De son côté, le Kremlin a à nouveau exhorté l’Ukraine à prendre « la décision courageuse » de se retirer de la partie orientale de la région de Donetsk qu’elle contrôle encore, condition majeure de la Russie pour arrêter les hostilités. Après leurs discussions, Zelensky et Trump ont également discuté au téléphone avec plusieurs dirigeants européens, qui, la veille, avaient exprimé leur « profond soutien » à Kiev. Pour intensifier la pression, la Russie a bombardé Kiev et sa région samedi, privant d’électricité pendant des heures plus d’un million de foyers, avant d’annoncer la prise de deux nouvelles villes dans l’est de l’Ukraine.
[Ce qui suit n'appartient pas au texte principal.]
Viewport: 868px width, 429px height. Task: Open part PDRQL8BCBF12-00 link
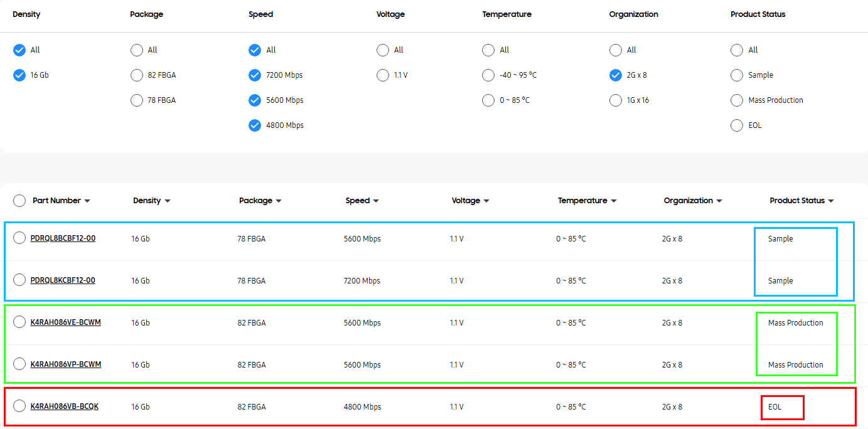[63, 238]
Pour la Russie, qui a trouvé en Donald Trump un relais efficace pour certaines de ses revendications, « l’Europe et l’Union européenne sont devenues le principal obstacle à la paix », selon le ministre des Affaires étrangères Sergueï Lavrov. Le président américain, manifestant son agacement face à la lenteur des négociations, « est extrêmement frustré par les deux camps », a déclaré le 11 décembre sa porte-parole Karoline Leavitt. En plus du sort du Donbass, cette région de l’Est de l’Ukraine que Moscou revendique, et celui de la centrale nucléaire de Zaporijjia occupée par les troupes russes dans le sud, les deux dirigeants ont discuté des garanties de sécurité que les pays occidentaux pourraient offrir dans le cadre d’un éventuel accord de paix. « Il y aura des garanties de sécurité. Elles seront fortes. Et les pays européens sont très impliqués », a assuré dimanche le président américain sur le perron de Mar-a-Lago.